The vertigo associated with BPPV has 3 other characteristic features:
In some people, BPPV can be so severe that any movement at all will provoke the vertigo, while in others only very specific, identifiable movements will result in vertigo. If the former is the case, the vertigo may be perceived as continuous since it renders one nearly immobile. However, close attention to the symptoms will usually reveal their motion-provoked nature.
BPPV is thought to be caused by displacement of otoliths (mineral crystals) from the vestibule of the inner ear into the semicircular canals. The posterior semicircular canal is most commonly involved, though the superior and horizontal canals can also be affected. The affected ear and canal can be determined by visual inspection of the eye movements that result from specific positioning of the head in the clinician’s office.
With this information, the clinician can then choose an appropriate “particle-repositioning maneuver” to facilitate migration of the crystals out of the semicircular canal into a harmless location back in the vestibule. These maneuvers are painless, and take just a few minutes to perform. In the most common form of BPPV, they are successful in curing the disease with one treatment in about 80% of people. Some people require a second session, and some will require even more to relieve the vertigo. For the procedure to be successful, it is important that the clinician be able to reliably identify the side and site of the problem.

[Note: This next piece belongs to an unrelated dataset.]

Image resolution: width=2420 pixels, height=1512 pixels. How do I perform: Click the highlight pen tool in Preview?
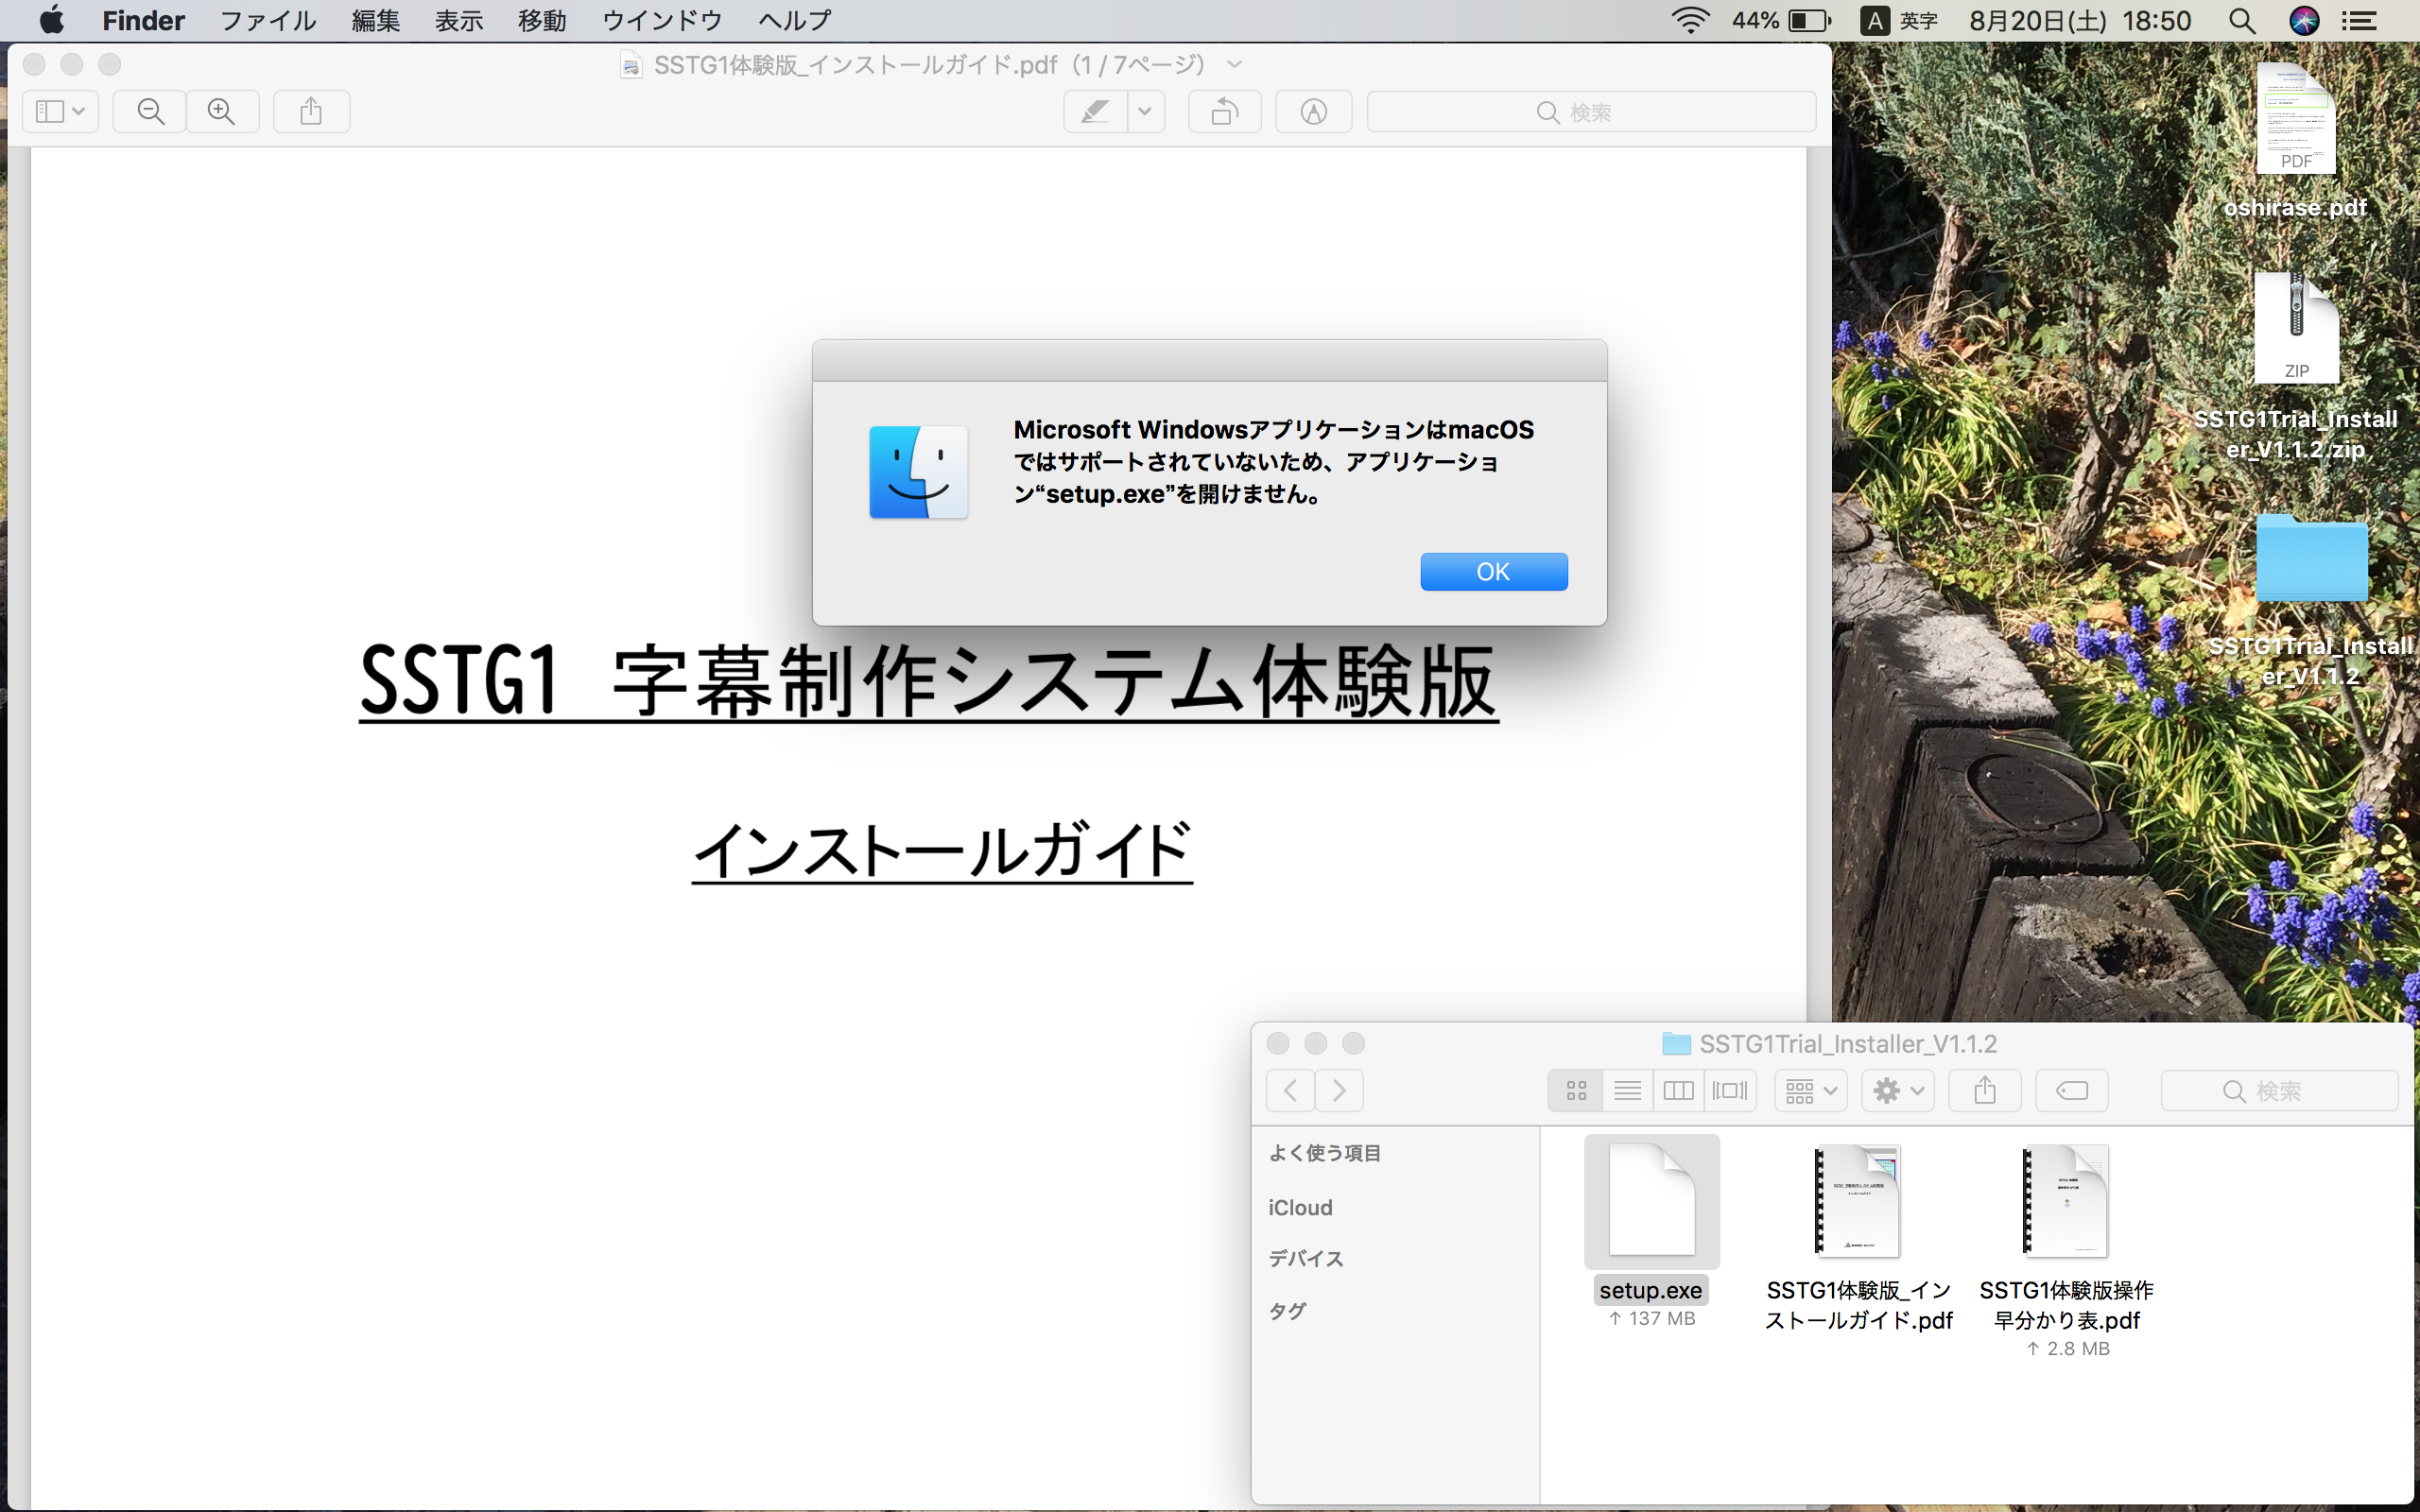click(1095, 111)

If BPPV is suspected but cannot be confirmed or reliably localized on physical exam, home exercises can help to alleviate the symptoms in many cases. These exercises can also be helpful for people who have repeatedly tried the particle-repositioning maneuver without success, or for people with some residual symptoms after successful particle repositioning.
The most commonly used exercises are those described by Brandt & Daroff.
Sit on the edge of your bed near the middle with legs hanging over the side.
The four positions in numbers 1-4 comprise one “set” of the exercises. Complete 5 repetitions of this set in one sitting, for a total of 10 minutes of exercises. Do this 2-3 times a day for 2-3 weeks. If you have no further symptoms after 1 week of exercises, you may decrease to 3-4 times per week with only 2 repetitions of the set per sitting. These exercises should be undertaken only after evaluation by a physician to determine that your problem is in fact caused by BPPV.
Many other disorders can mimic BPPV, and these might require more detailed investigation or other therapies. All vestibular exercises are best performed in a comfortable and safe setting, preferably with an able partner to assist and watch you, to protect against the possibility of falling or otherwise injuring yourself. If you have neck stiffness or other neck problems such as hardening of the arteries, consult a physician before performing these exercises.
For a nice animated depiction of these exercises online go to this site:
If Brandt-Daroff exercises fail to relieve the vertigo, a trial of customized vestibular rehabilitation is indicated.
In a few people, probably less than 5%, BPPV cannot be adequately controlled with particle-repositioning maneuvers, Brandt-Daroff exercises or even customized vestibular rehabilitation therapy. In such instances surgery may be indicated. Surgery cannot be undertaken for BPPV unless the correct ear and affected canal have been reliably identified. Surgery has only been described for the posterior semicircular canal, the most commonly affected. In theory, other canals could potentially be addressed, but the risks of hearing loss might be greater in certain circumstances.
The simplest and most reliable surgery is mechanical occlusion of the affected posterior semicircular canal. The canal is exposed via a mastoidectomy, drilling the bone behind the ear, and it is gently opened up and occluded with bone dust and/or other materials. In properly selected patients this procedure will be successful the vast majority of times. Recovery is typically rapid. Some motion-related imbalance may be experienced for a few weeks as the brain recovers from the loss of function from the one canal, but this is usually minor. There can also be a mild degree of hearing loss after the surgery, though this is usually temporary.
Another surgery that has been used for BPPV is division of the singular nerve, the small branch of the inferior vestibular nerve that breaks off to supply the posterior semicircular canal. This surgery is technically more challenging, and less reliable in most Otologist’s hands, and has therefore been largely replaced by canal occlusion.